Maladie, carence, maternité, trois changements du RSI qui ont pu vous échapper

Un récent décret modifie certaines prises en charge pour les affiliés au régime social des indépendants. Voici ce qui a changé le 1er mai.

Le régime du RSI – qui devrait bientôt être revu – continue d’évoluer. Le décret du 24 avril 2017 fixe les nouvelles règles relatives aux prestations versées en cas de maladie ou maternité pour les affiliés au RSI. 

Une mesure qui précise les modalités de versement des indemnités journalières, mais qu’il est bon de rappeler. Le décret détaille d’autres modifications qui seront applicables au 1er janvier 2018.  

1. Reprise à temps partiel pour motif thérapeutique

Le régime social des indépendants a déjà subi de nombreux changements en ce début d’année: baisse des cotisations maladie-maternité, régime unique de retraite pour les commerçants et artisans… Depuis le 1er janvier (en application de loi de financement pour la sécurité sociale de 2016), la possibilité de temps partiel thérapeutique est étendue aux travailleurs non salariés. Mais certaines précisions d’application n’avaient pas été données. C’est chose faite avec le décret. 

Depuis le 1er mai, les modalités de versement des indemnités journalières (IJ) pour les indépendants qui reprennent une activité professionnelle à temps partiel pour motif thérapeutique sur prescription médicale sont fixées. 

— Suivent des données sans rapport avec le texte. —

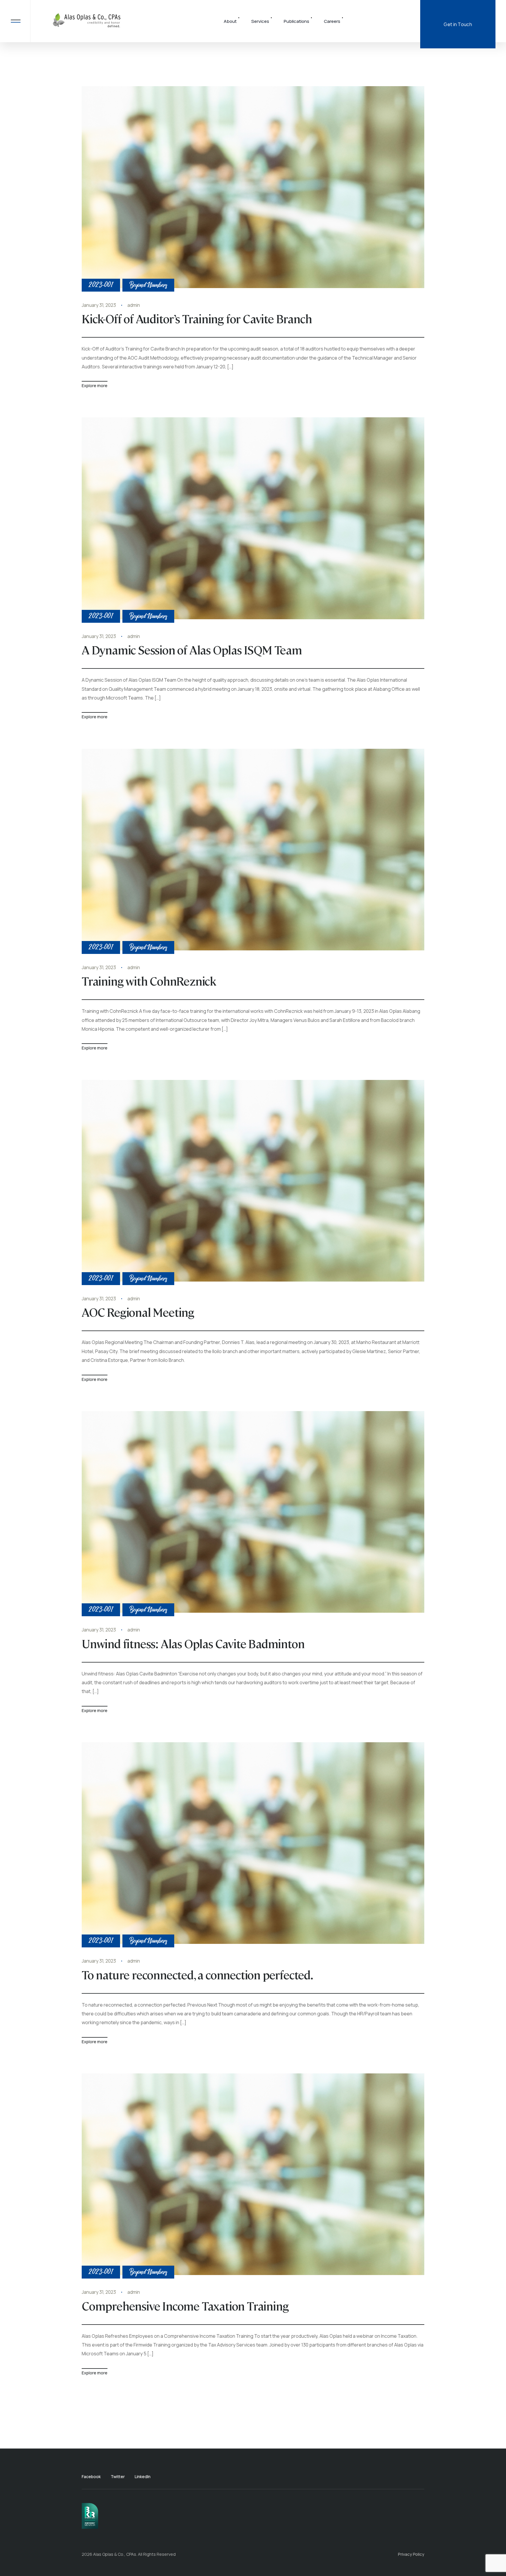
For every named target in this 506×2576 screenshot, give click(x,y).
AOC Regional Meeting (138, 1311)
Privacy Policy (411, 2554)
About (230, 21)
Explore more (94, 385)
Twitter (118, 2477)
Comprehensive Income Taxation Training (185, 2305)
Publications (296, 21)
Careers (332, 21)
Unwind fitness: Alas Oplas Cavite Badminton (193, 1643)
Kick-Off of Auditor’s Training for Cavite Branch (197, 318)
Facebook (91, 2477)
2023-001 (101, 285)
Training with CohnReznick (149, 980)
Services (260, 21)
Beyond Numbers (148, 285)
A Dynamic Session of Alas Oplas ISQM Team (192, 649)
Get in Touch (458, 24)
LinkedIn (143, 2477)
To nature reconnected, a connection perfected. (197, 1974)
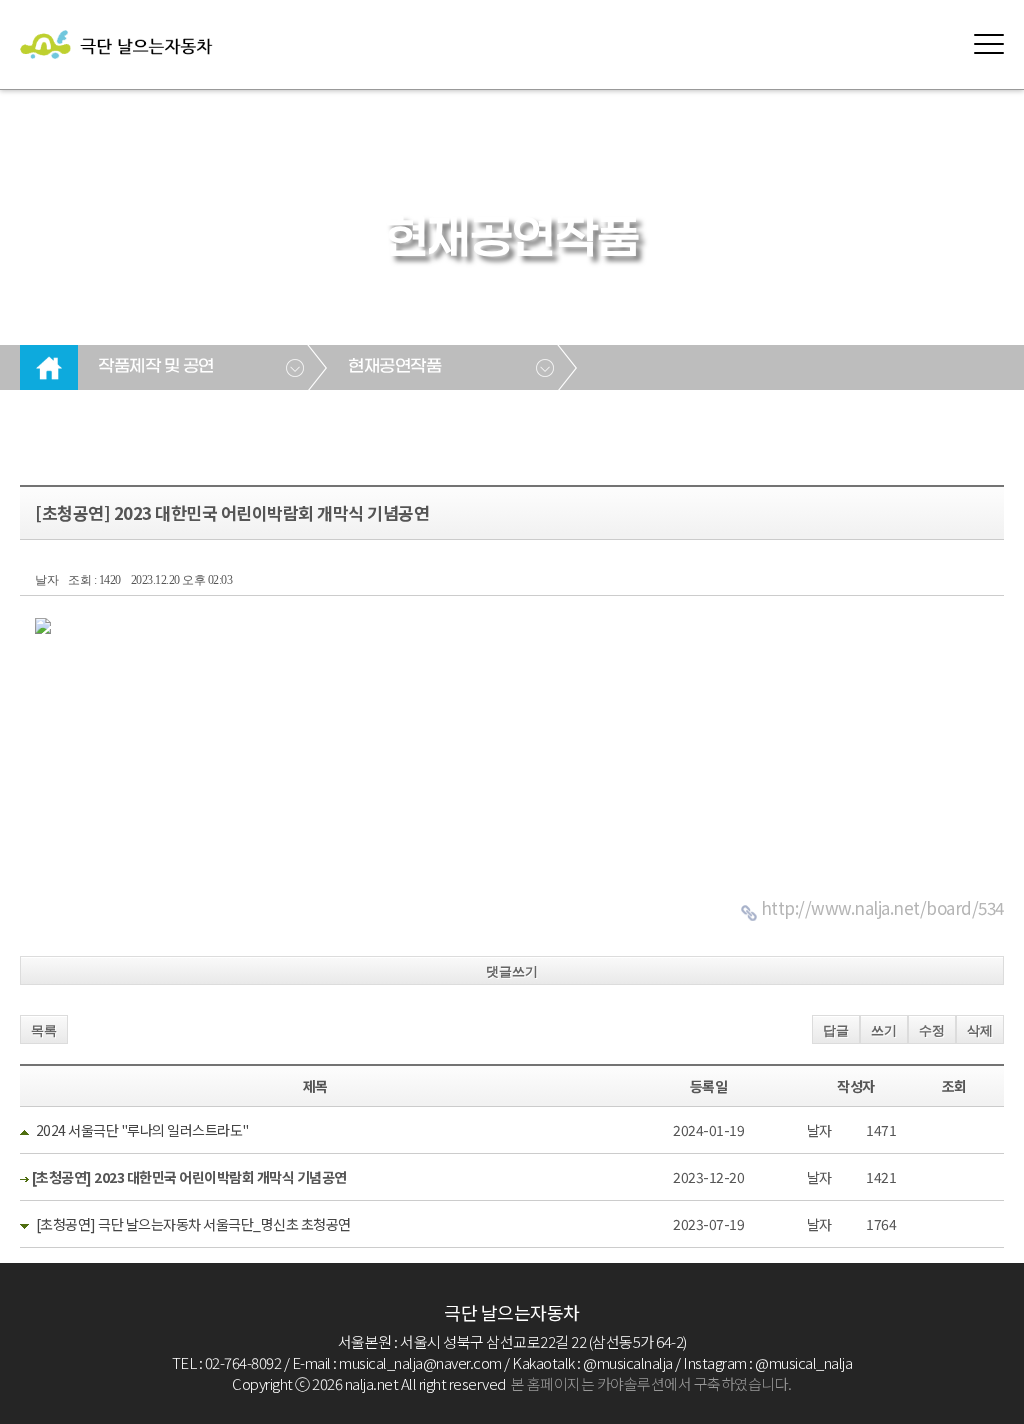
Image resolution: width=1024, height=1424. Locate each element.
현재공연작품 (394, 367)
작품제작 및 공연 (156, 367)
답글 (836, 1030)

• Les indemnités journalières ne sont attribuées à l’assuré par le RSI que si le temps partiel thérapeutique fait immédiatement suite à un arrêt de travail à temps complet (sans aucune journée travaillée entre les deux arrêts).  

• L’indemnité journalière pour reprise du travail à temps partiel thérapeutique n’est attribuée qu’au titre d’une ou plusieurs maladies (ou accidents) dans la limite de 90 jours sur une période de 3 ans.  

• Pour une affection de longue durée (ALD), l’indemnité journalière peut être versée pendant 270 jours maximum sur une période de 4 ans lors d’une reprise du travail à temps partiel thérapeutique.  

• Le montant de l’indemnité journalière en cas de reprise du travail à temps partiel thérapeutique est égale à la moitié de l’indemnités journalière prévue en cas d’arrêt de travail à temps complet.  

• Le conjoint collaborateur peut également bénéficier de cette indemnisation pour reprise d’activité à temps partiel dans les mêmes conditions que l’assuré au RSI (soit une IJ égale à la moitié de celle perçue en cas d’arrêt complet).  

La mise en application de ces mesures concerne les arrêts de travail déclarés à compter du 1er mai 2017.  

2. Un délai de carence réduit à partir du 1er janvier 2018

Le décret prévoit d’autres changements, plus importants, mais qui interviendront l’an prochain. A compter du 1er janvier 2018, les délais de carence du régime d’indemnités journalières des artisans et commerçants seront modifiés. En cas d’arrêt de travail, consécutif à une maladie ou un accident de plus de 7 jours, le délai de carence sera ramené de 7 à 3 jours. Le point de départ de l’indemnité journalière sera le quatrième jour de la constatation de l’incapacité de travail. 

Si l’arrêt de travail est inférieur ou égal à 7 jours, l’indemnité journalière ne sera versée qu’à partir du huitième jour à compter de la constatation médicale d’accident ou de maladie. A noter: le décret précise que les personnes victimes d’un acte de terrorisme ne seront pas soumises à ces délais de carence.  

3. Des droits aux indemnités maternité assouplis

Le décret définit également les conditions d’ouverture de droit aux prestations maternité pour les assurées du RSI.  

A compter du 1er janvier 2018 , l’assurée devra justifier de 10 mois d’affiliation au titre d’une activité non salariée à la date présumée de l’accouchement ou de l’adoption. Aujourd’hui, le versement des prestations est conditionné au fait d’être affiliée depuis au moins un an.    

Elle devra également s’assurer du paiement de la totalité des cotisations exigibles au cours de l’année civile précédente (pour l’assurance maternité) afin de bénéficier des indemnités journalières de maternité. 

Ces dispositions seront applicables aux indemnités dont le premier versement aura lieu à compter du 1er janvier 2018.